On arrival of the Adeline in Australia the narrative soared for me. Dwyer’s farming background saw him assigned as a farm labourer, and it looked as though things may improve. His innate hatred of injustice was to prove otherwise and he finds himself on the run, with the assistance of Aborigines, in recognition of his help to an injured Aboriginal child. Now on familiar territory, Tully, the fiction writer, came into his own. From his boyhood experiences in the Tasmanian Highlands, he paints beautiful pictures of the Tasmanian landscape, and I could almost feel myself on one of those glorious bushwalks, although I was never pursued by trackers, dogs and soldiers. The final act of Dwyer and Kiuntah reminds us of the countless times, and locations Australia wide when the Aborigines thwarted the bloodlust of their pursuers.
For those who are unfamiliar with Australian white settlement history this book would make a great introduction. In just 232 pages Tully lays the groundwork for research into European and British/ Irish history over the last two hundred years. Colonialism and the Industrial Revolution, slavery, transportation, and the dispossession of the Tasmanian Aborigines are all knitted seamlessly into the narrative.
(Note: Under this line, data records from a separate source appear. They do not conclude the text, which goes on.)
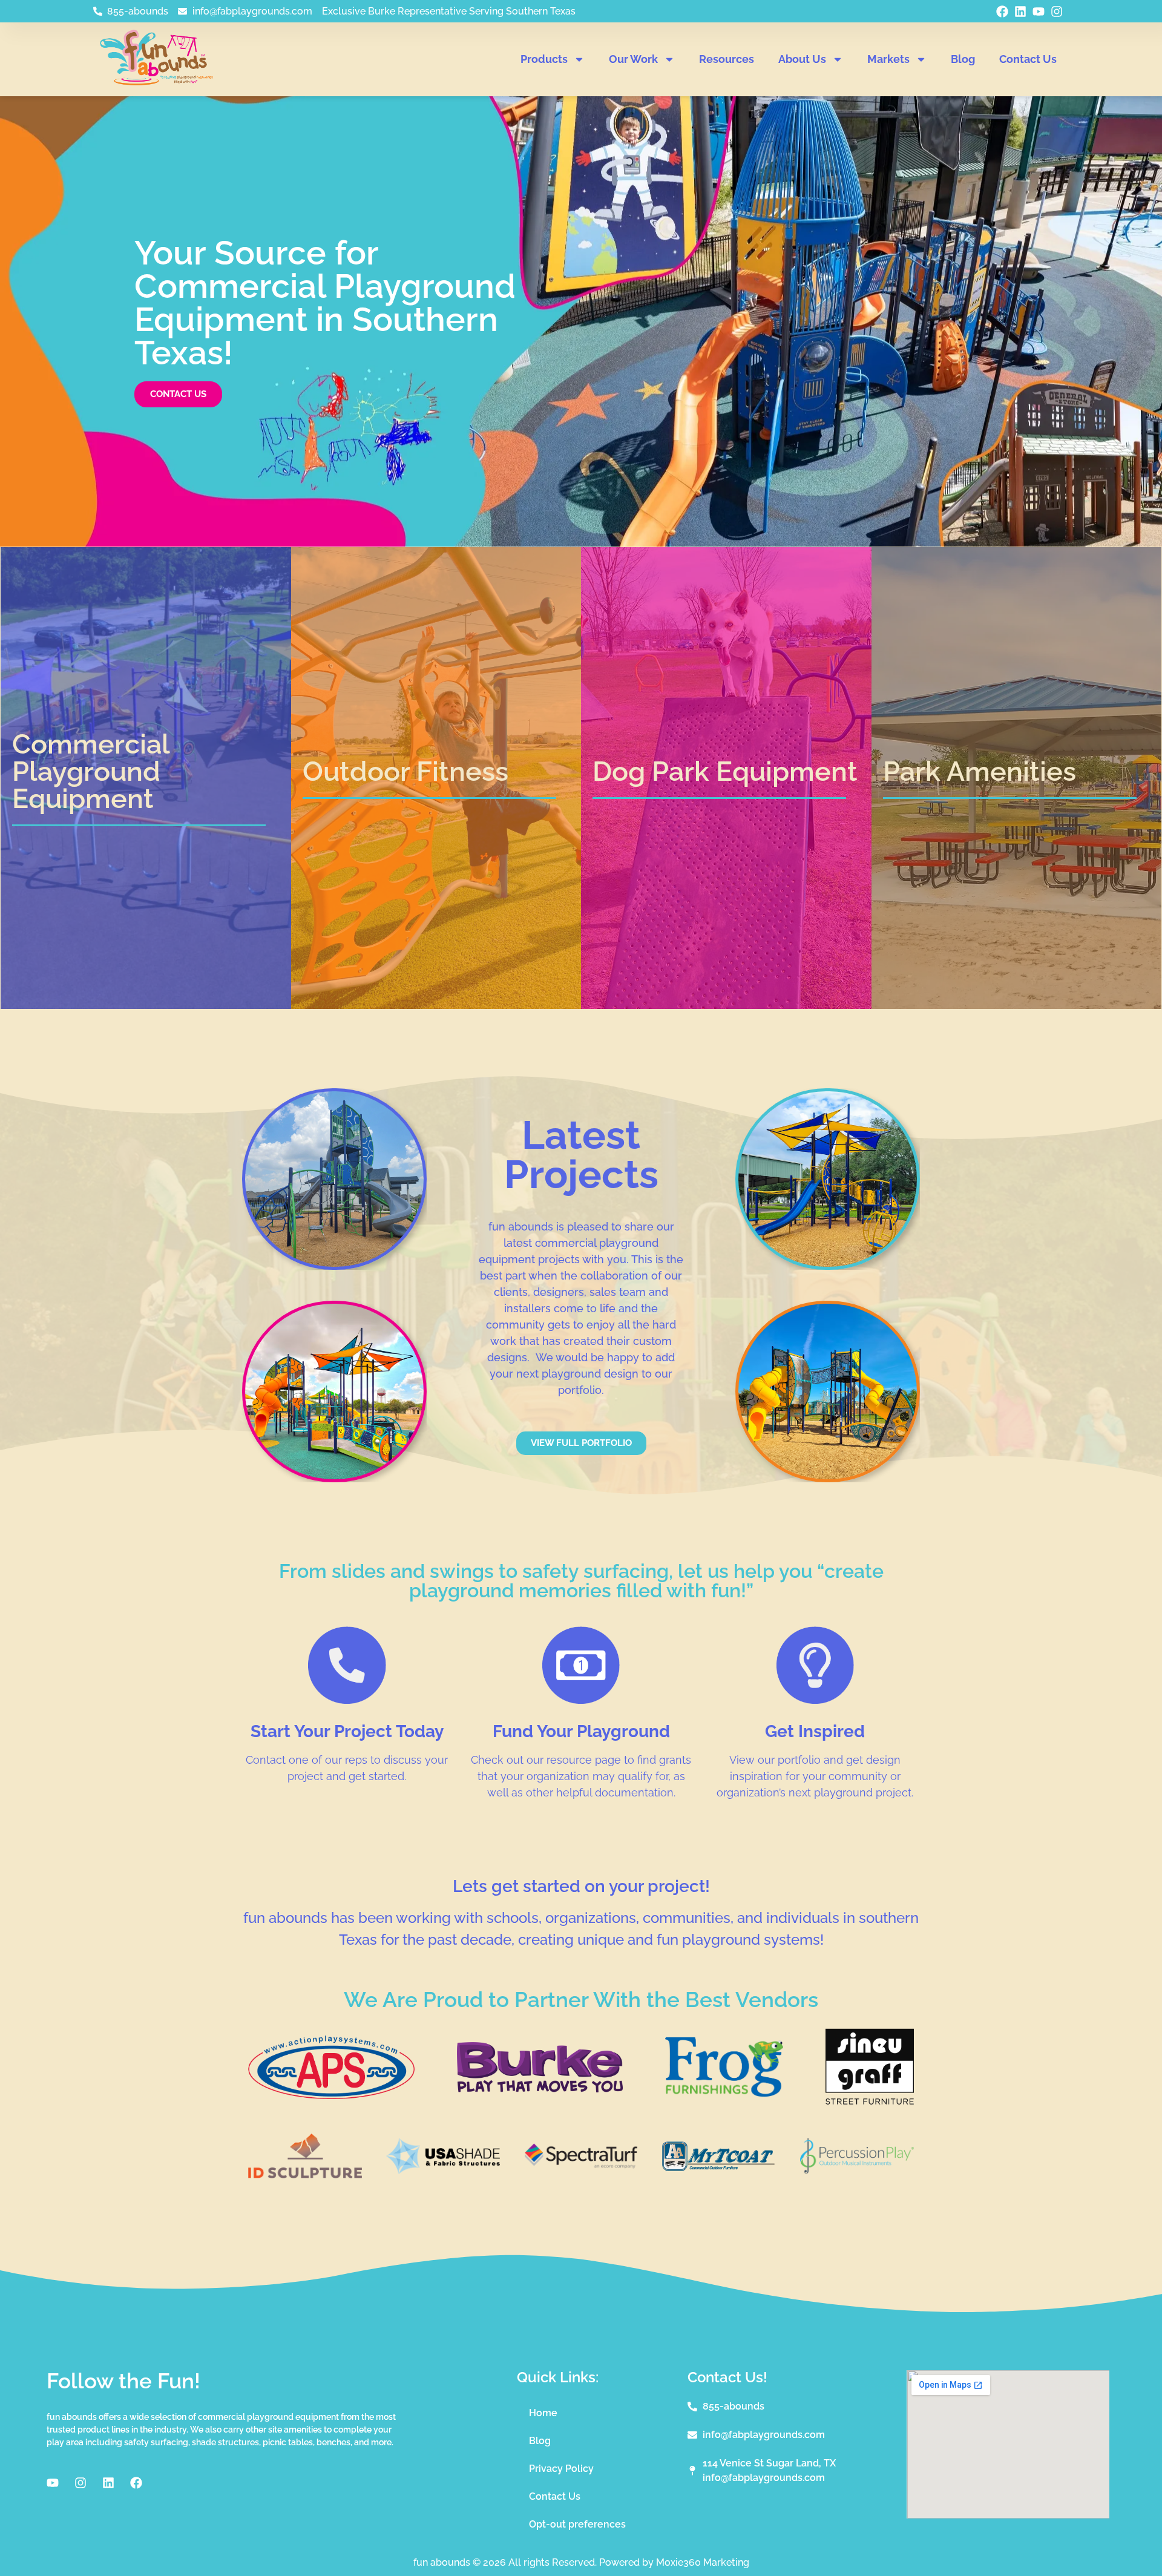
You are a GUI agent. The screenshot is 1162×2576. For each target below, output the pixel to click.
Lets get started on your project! (581, 1886)
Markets (888, 59)
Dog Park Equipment (725, 771)
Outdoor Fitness (405, 771)
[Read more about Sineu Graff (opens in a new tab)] (870, 2102)
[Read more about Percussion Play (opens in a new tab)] (857, 2170)
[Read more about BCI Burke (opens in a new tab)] (540, 2089)
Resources (726, 59)
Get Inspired (815, 1731)
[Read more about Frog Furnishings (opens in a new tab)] (724, 2093)
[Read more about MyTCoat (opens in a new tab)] (719, 2167)
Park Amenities (979, 771)
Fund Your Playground (581, 1731)
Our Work (633, 59)
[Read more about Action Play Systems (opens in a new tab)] (331, 2095)
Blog (963, 59)
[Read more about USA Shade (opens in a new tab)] (443, 2170)
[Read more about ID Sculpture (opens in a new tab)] (305, 2175)
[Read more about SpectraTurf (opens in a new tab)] (581, 2166)
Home (543, 2413)
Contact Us (1028, 59)
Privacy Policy (561, 2468)
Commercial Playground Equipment (90, 771)
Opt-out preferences (577, 2524)
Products (544, 59)
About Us (802, 59)
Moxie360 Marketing (702, 2562)
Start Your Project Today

I found this short book quite unsettling and the cause for this is addressed by Tully in the Afterword. Whilst the days of transportation are long gone, the culture that allowed it to happen is still with us. There are close parallels between the cruelty and savagery of the penal system and the institutional degradation of helpless children at the hands of the Church now being explored by a Royal Commission. There are also parallels between the penal system and the refugee policies now practised by the Australian Government where children are detained for over four years, with the consent of a voting public. Above all, it is unsettling that we do not officially recognise the genocide of Aboriginal people preferring to believe ‘according to the Prime Minister in 2014 that The Great South Land was “unsettled, or, um, scarcely settled” before the arrival of the British’ (p 232).
In the lead up to 100th Anniversary of the 1916 Easter uprising, this book makes a valuable contribution to the history of the Irish struggle for Independence, and the effect that mass transportation of Irish people to Australia had on the emergence of the post White settlement identity.
I would recommend this book to book groups, or other forums, where it would provide the opportunity for useful discussion on headway towards a real democracy, and not one dogged by‘captains calls’. That smacks too much of the power of former colonial governors.